Braised Beef Brisket in Traditional StyleA classic Chinese dish featuring beef brisket slowly braised with traditional spices and seasonings until tender and flavorful.
Headliner LuZhou Roast DuckHeadliner LuZhou Roast Duck features a premium Peking duck, marinated and roasted in a traditional oven, resulting in crispy skin and tender meat. Served with thin pancakes, hoisin sauce, scallions, and cucumber strips for a classic flavor experience.
Dry-braised GrouperDry-burned grouper is a Chinese dish featuring grouper as the main ingredient. The fish is cleaned, pan-fried until golden on both sides, then stir-fried with scallions, ginger, garlic, and doubanjiang. It's simmered in broth or water and reduced to a thick sauce, infusing the fish with flavor and a slight char.
Stone Pot Peony ShrimpFresh large shrimp stir-fried in a stone pot with garlic, ginger, and scallions, resulting in tender, flavorful shrimp that resemble blooming peonies.
Braised Taro in Clay PotA savory dish featuring taro slowly cooked in a clay pot with pork or cured meat, resulting in a rich, tender texture.

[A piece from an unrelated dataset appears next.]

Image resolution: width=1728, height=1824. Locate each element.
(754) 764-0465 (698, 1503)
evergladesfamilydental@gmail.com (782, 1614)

Braised Country ChickenBraised free-range rooster is a Chinese dish featuring free-range chicken as the main ingredient. The chicken is cut into pieces, blanched to remove odor, then stir-fried with葱,姜,蒜, star anise and other spices. Soy sauce, cooking wine, sugar and water are added for slow stewing until the meat is tender and flavorful.

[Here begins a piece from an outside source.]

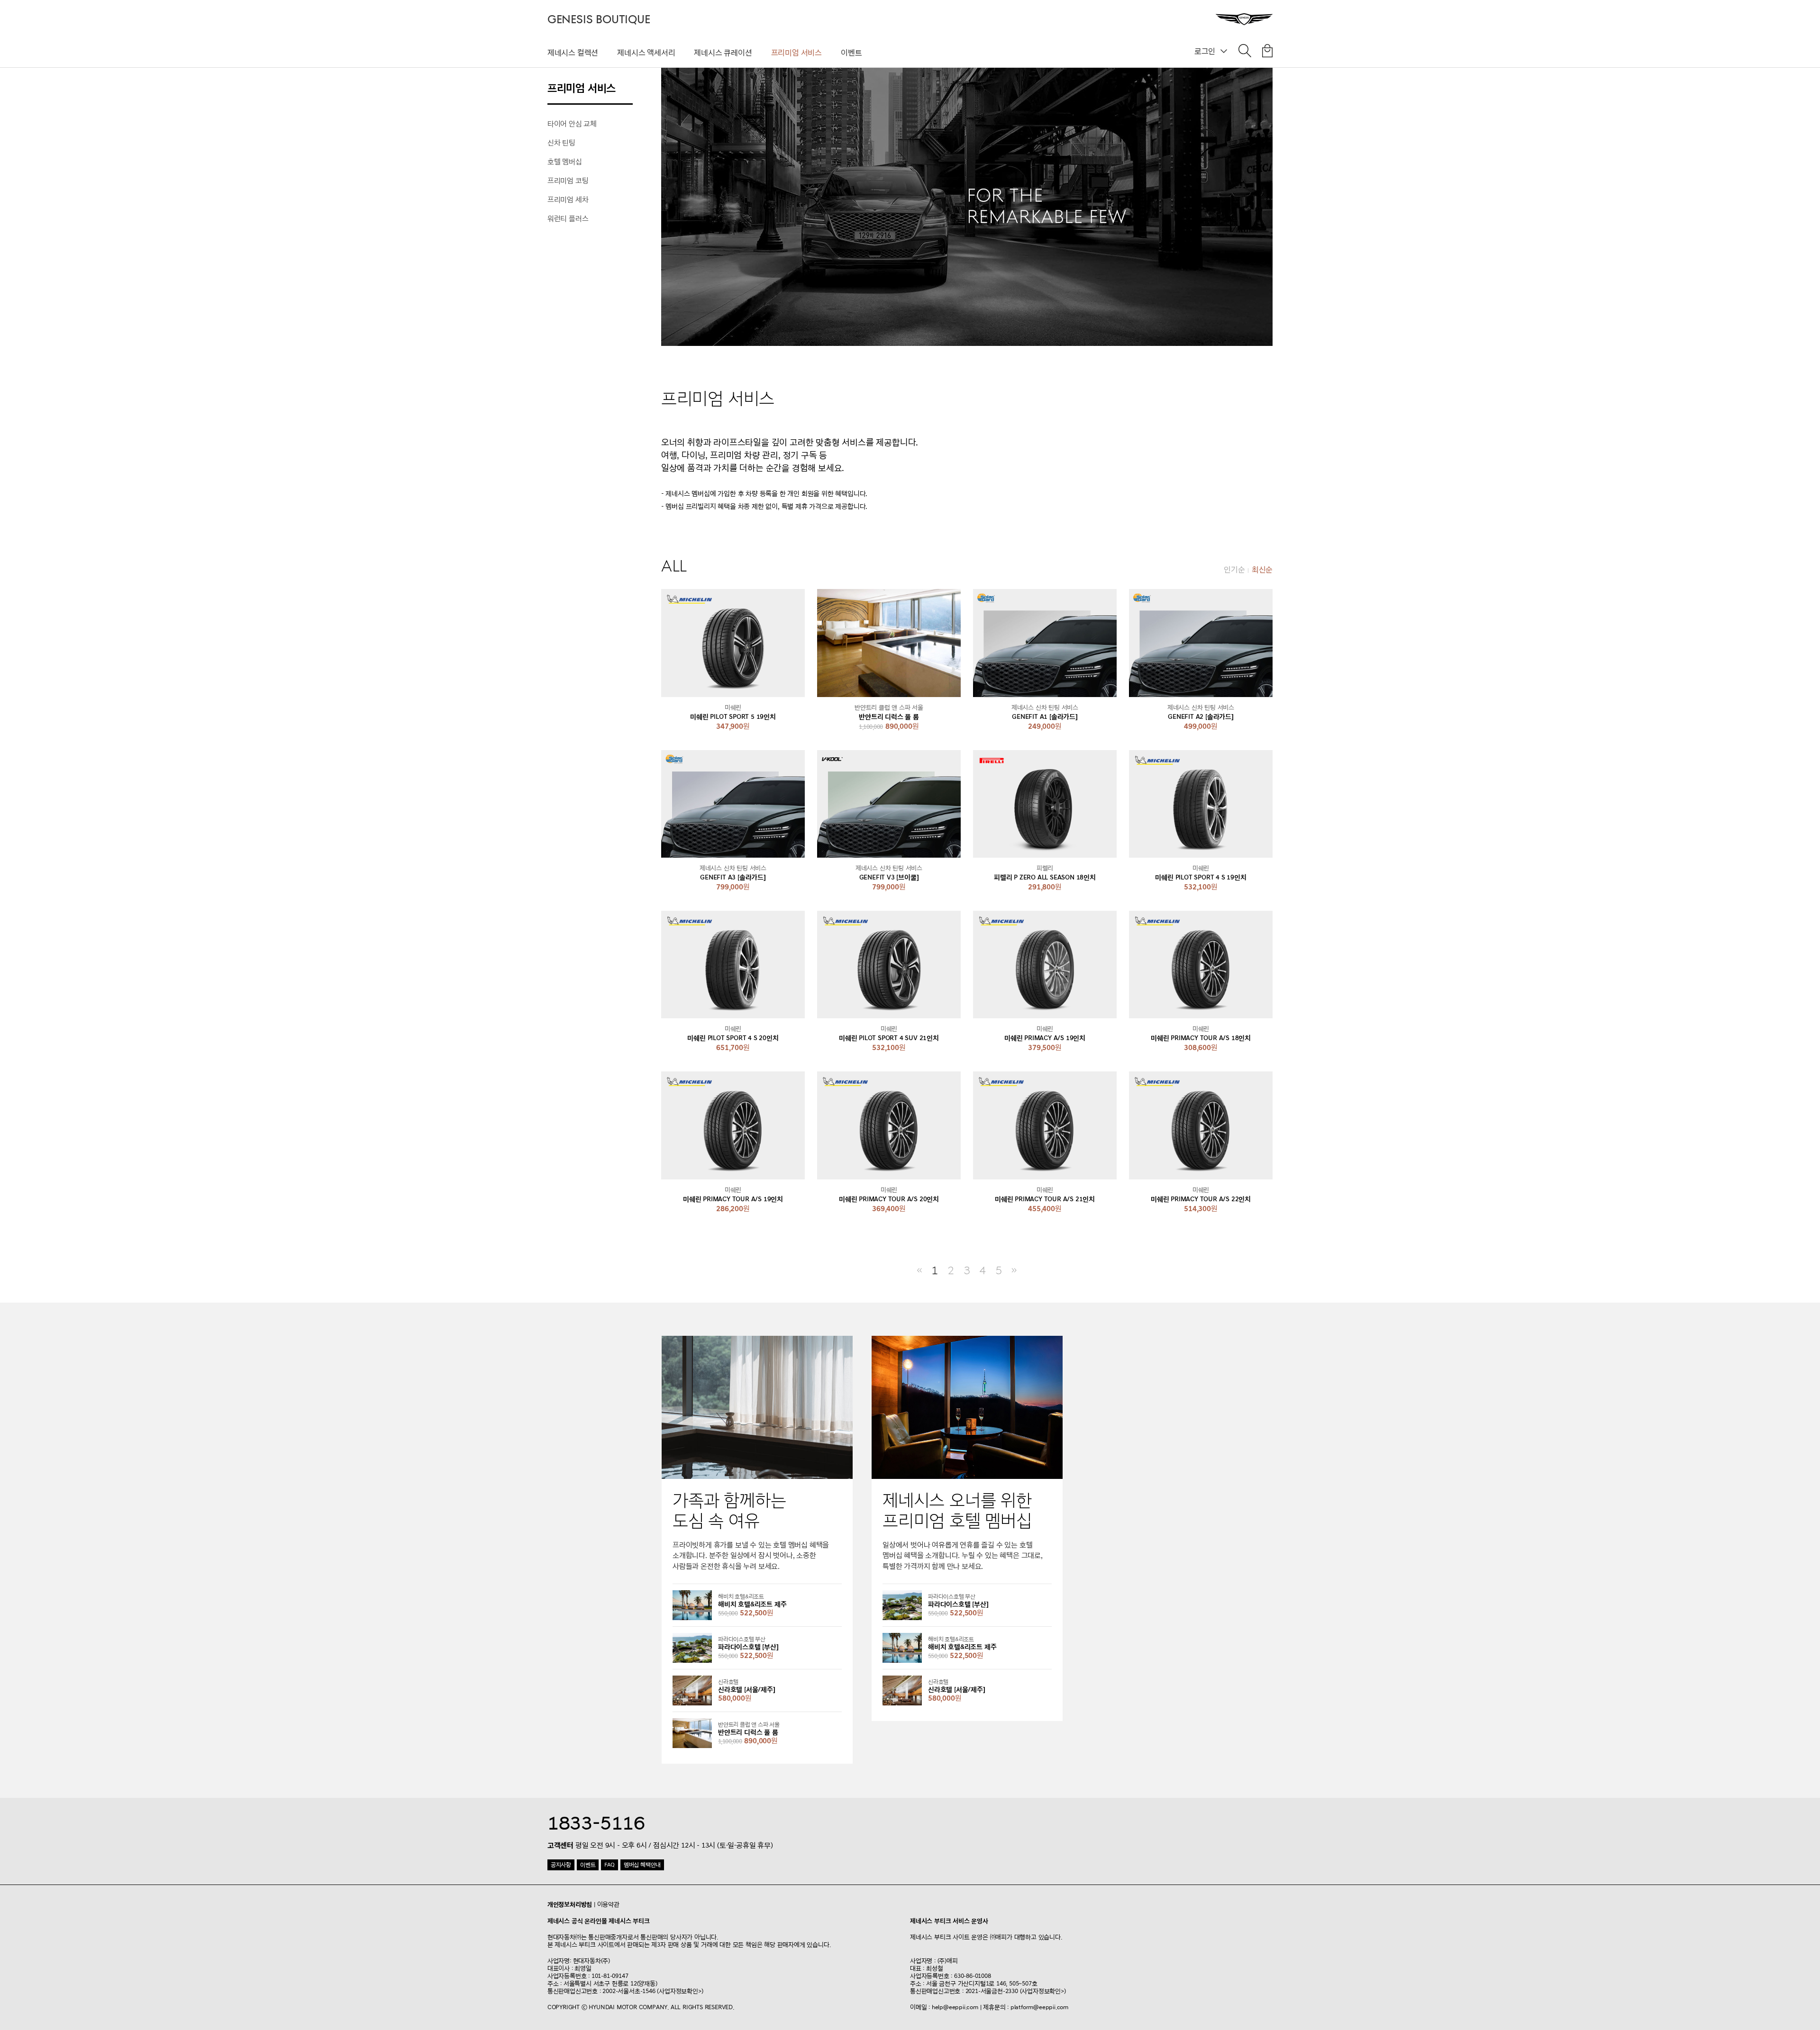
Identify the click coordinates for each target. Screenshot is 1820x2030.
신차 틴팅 (561, 142)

Golden Soup Garlic PrawnFresh tiger prawns stir-fried in a rich golden broth with abundant garlic, resulting in tender shrimp and aromatic, savory sauce.
Braised Pork Belly with Abalone and Spare RibsA Chinese dish combining abalone, spare ribs, and pork belly, braised in soy sauce, sugar, and wine until tender and flavorful.
Sichuan Duck with Pig IntestinesA dish made with duck and pig intestines, braised in a savory sauce, popular in Sichuan cuisine.
Huángshān Stinky Mandarin FishHuangshan stinky mandarin fish is made primarily from mandarin fish, which acquires a unique fermented aroma due to its special curing process. The fish is first cured for several days until it develops its distinctive flavor, then braised with seasonings such as chili peppers, ginger, and garlic.